With retirement approaching, it is now time to dial back the risk a little. Not too much at first, but steadily so that by retirement you are just on the cautious side of balanced; your savings still need to perform.
Over 40 years, your savings plan might look something like this and by the time you turn 60 your savings could be between £1mn-2mn. Amazing! You can look forward to a happy and prosperous retirement.
In Your 60’s …
Some people dread their retirement party, but if you are on track with your savings a world of opportunity awaits.
With no earned income, it is now time to start letting your savings take the strain and if you are on plan, a retirement income of £24,000 (adjusted for inflation) is entirely feasible. Your investment strategy should stay on the cautious side of balanced, aiming for 5-6% growth.

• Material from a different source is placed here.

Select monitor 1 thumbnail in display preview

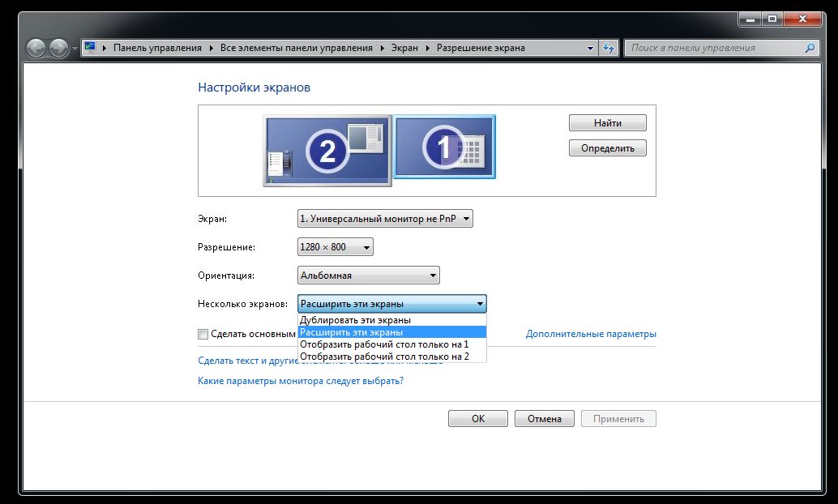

There is a high chance you will be able to maintain this level of outflow indefinitely and more than a 90% chance that your savings will last at least 20 years.
Saving and investing in this way will not only enable you to enjoy a prosperous retirement but may even provide security for your spouse and an inheritance for your heirs, transforming their prospects for generations to come.
Like so many things in life, the secret of wealth, is a simple discipline that anyone can master. The message is simple … to create tomorrow, start today.
Please note: You should always seek financial advice that is tailored to your specific circumstances. Capital international limited will work with your financial adviser to project your financial plan and enable you to implement it.
The projections set out in this article are intended for illustrative purposes only. We use statistical modelling to calculate estimated outcomes and chart portfolio projections, as well as to analyse the risk of loss for a portfolio. Our models are based on the historical performance characteristics of different asset classes and investment types together with our expectations for the future given the current economic and market environment. The expected performance characteristics of markets may change and markets may behave in ways that are impossible to predict. For the avoidance of doubt actual performance may be lower (or higher) than estimated.